**EXTRACTED TEXT:**
⟨
# Warp lumber



## hhhopks (Nov 22, 2011)

What do you folks do with those warp lumber pieces that may be too challenging to obtain workable material from? It is highly questionable if it is worthwhile to flatten out or to cut up the pieces where it is still useful. What can you make with these odd end pieces beside a nice warm fire for the winter months?


----------



## Sawkerf (Dec 31, 2009)

Since warped boards are seldom evenly curved, it's often possible to "salvage" part of it by cutting off the straight part(s) and scraping the curve.

You can also use slightly "irregular" pieces in places where they'll be screwed, nailed, or glued to another piece. I've even used slightly curved boards for drawer fronts. I attach them from the inside of the drawer box with screws which sucks them down flat and straight.

But some of it is just expensive firewood. - lol


----------



## HalDougherty (Jul 15, 2009)

You can steam them and press them flat while they dry, but they will always have internal stresses and will not be stable. I just cut off any pieces that are usable and scrap the rest.
⟩
**TO BE DONE:**
a: Reproduce the warped lumber thread from "What do you" to "the winter months?", word for word.
b: Based on the warped lumber thread, decide whether each statement is true: (i) Sawkerf has used slightly curved boards for drawer fronts; (ii) HalDougherty says boards that are steamed and pressed flat will be stable once dry; (iii) Sawkerf says warped boards are usually evenly curved. Answer yes or no for each, quoting the words of the thread that decide it.

**DATASET RECORDS:**
⟨
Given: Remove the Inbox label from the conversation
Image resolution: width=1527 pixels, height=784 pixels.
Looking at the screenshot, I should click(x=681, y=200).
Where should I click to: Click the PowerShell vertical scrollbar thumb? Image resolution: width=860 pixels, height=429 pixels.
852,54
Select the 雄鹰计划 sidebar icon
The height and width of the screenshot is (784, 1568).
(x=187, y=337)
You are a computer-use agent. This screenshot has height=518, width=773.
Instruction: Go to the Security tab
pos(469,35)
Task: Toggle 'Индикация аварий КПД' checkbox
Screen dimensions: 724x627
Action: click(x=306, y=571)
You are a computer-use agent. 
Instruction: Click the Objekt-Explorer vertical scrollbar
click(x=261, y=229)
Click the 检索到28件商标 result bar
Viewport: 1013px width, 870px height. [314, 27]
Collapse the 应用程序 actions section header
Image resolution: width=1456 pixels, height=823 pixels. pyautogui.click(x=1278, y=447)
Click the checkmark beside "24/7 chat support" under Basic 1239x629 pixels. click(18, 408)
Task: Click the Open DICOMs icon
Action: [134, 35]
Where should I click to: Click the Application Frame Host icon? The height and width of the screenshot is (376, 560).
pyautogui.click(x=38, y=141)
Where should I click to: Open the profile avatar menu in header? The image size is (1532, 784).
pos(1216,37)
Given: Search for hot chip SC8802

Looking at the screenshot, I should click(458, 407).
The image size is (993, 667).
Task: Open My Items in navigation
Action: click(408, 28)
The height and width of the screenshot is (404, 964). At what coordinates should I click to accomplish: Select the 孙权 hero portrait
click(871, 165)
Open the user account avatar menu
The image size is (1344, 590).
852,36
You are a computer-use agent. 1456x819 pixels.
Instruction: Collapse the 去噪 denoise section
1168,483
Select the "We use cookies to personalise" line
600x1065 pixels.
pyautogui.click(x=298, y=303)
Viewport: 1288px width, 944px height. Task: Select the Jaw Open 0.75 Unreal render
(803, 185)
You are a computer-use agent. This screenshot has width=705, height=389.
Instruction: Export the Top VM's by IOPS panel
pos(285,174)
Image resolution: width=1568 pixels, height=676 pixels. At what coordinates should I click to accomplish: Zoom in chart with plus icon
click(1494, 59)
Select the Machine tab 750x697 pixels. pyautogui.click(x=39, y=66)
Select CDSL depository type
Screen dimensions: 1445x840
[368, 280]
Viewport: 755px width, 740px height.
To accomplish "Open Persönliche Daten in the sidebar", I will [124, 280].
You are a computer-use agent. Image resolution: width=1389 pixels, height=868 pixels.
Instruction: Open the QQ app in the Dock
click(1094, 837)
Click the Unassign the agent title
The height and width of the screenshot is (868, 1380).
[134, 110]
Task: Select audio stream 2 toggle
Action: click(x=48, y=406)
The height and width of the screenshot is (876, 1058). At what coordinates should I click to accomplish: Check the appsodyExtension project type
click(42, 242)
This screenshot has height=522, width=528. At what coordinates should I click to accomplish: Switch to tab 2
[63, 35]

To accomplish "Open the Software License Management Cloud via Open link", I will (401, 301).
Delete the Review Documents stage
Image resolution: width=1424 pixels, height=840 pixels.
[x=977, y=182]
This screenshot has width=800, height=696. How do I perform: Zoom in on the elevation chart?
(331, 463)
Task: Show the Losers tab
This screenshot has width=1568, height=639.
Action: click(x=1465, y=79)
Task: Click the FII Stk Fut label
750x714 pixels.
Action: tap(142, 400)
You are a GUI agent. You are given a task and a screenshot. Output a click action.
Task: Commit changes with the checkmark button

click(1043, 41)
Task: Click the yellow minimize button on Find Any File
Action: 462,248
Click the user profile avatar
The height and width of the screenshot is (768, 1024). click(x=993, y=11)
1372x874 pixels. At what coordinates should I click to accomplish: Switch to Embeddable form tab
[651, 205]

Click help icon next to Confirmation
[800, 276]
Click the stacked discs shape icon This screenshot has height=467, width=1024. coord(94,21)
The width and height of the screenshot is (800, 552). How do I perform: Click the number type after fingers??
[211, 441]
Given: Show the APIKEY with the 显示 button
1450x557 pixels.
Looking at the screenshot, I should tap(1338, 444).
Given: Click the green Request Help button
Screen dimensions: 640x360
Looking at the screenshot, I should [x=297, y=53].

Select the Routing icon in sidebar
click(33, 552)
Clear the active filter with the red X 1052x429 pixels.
⟩
**SOLUTIONS FOR EACH TASK:**
a:
What do you folks do with those warp lumber pieces that may be too challenging to obtain workable material from? It is highly questionable if it is worthwhile to flatten out or to cut up the pieces where it is still useful. What can you make with these odd end pieces beside a nice warm fire for the winter months?

b:
(i) Yes: "I've even used slightly curved boards for drawer fronts."
(ii) No: "they will always have internal stresses and will not be stable."
(iii) No: "Since warped boards are seldom evenly curved"